Household brands accused of "cooking the climate" as British government prepares for climate summit

Last edited 8 November 2007 at 9:36am
8 November, 2007

KitKat, Pringles and Flora all implicated; palm oil industry "out of control"

A month before a major UN climate summit in Bali, new research reveals how a handful of the UK's best known brands are complicit in the destruction of Indonesia's peat swamp forests. These peatlands now account for a massive 4% of the world's total annual greenhouse gas emissions. (1)

The report, entitled ‘Cooking the Climate', shows how companies including Unilever, Nestle and Procter & Gamble are all linked to the destruction of Indonesia's forests and peatlands to feed an explosion in global demand for palm oil.
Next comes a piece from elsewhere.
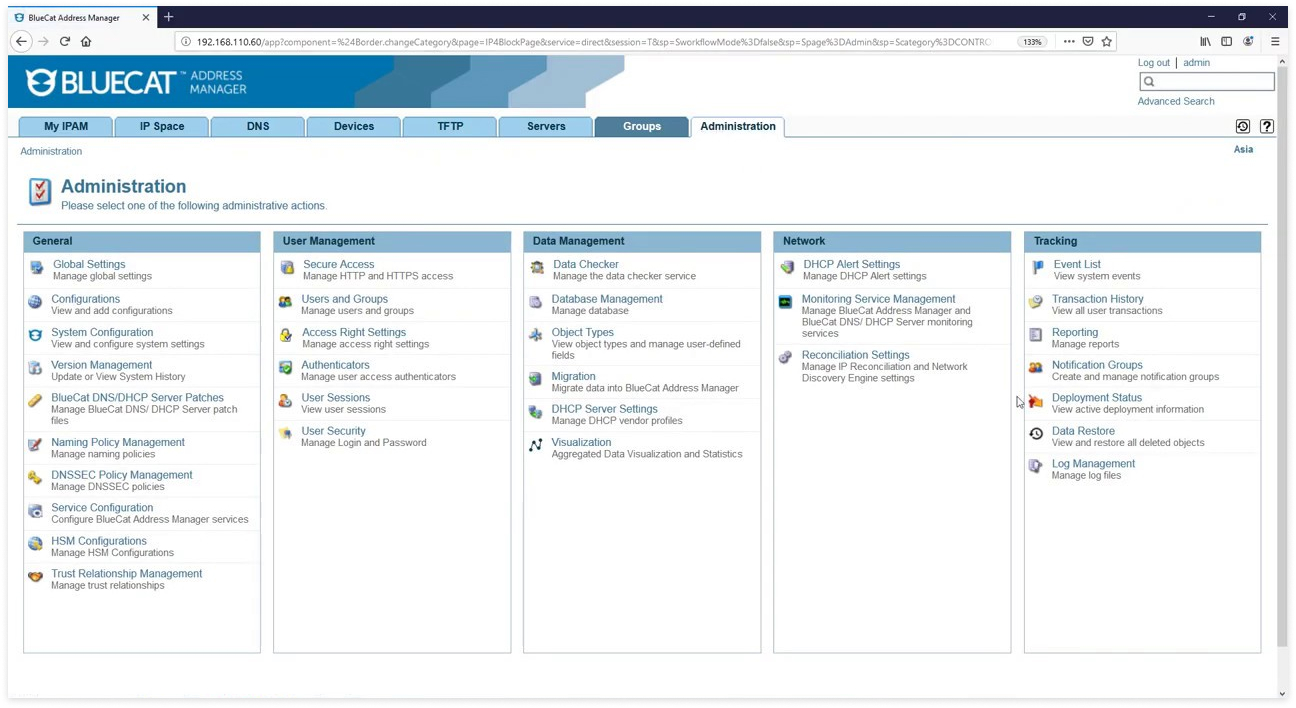The image size is (1296, 708).
Task: Open Firefox page actions ellipsis menu
Action: coord(1069,42)
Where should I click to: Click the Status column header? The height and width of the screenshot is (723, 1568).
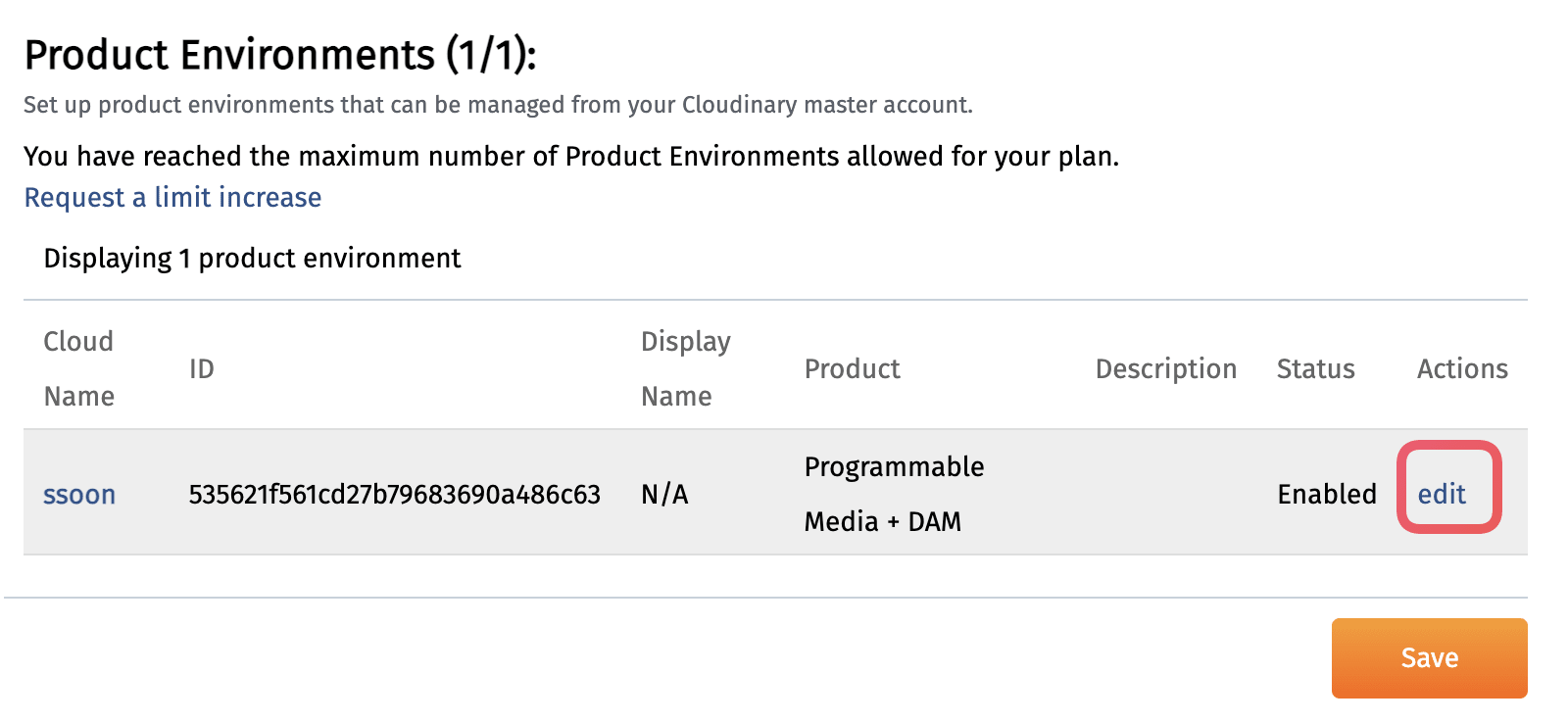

The report explains how the UK's bestselling chocolate bar - Nestle's KitKat - is produced using palm oil from uncertified sources.

The Greenpeace investigation explains how peatlands in the Indonesian province of Riau (an area the size of Switzerland) store a massive 14.6 billion tons of carbon (2) - equivalent to one year's global greenhouse gas emissions. Further expansion for the production of palm oil for food and biofuels threatens to release this enormous store of carbon into the atmosphere.

UN figures predict that palm oil production is set to double - from its present 20.2 million tonnes a year to 40 million tonnes by 2030, and to triple by 2050 (3). Demand is now increasing at such a rate that companies are developing plantations on dense peatland swamp forests - intensely concentrated stores of carbon up to 15m deep. These areas are drained, dried out and set on fire to make way for oil palm crops, releasing gigantic levels of greenhouse gas in the process.

The investigation, conducted on the ground in Indonesia, reveals how a major palm oil producer is currently engaged in illegal activities including the large scale clearance and destruction of deep peatlands protected under Indonesian law (4).

The report shows how palm oil from companies engaged in forest and peatland destruction is then ‘laundered' through the entire supply chain, ending up with well known companies such as Unilever - which presides over the industry body charged with cleaning up the sector (5).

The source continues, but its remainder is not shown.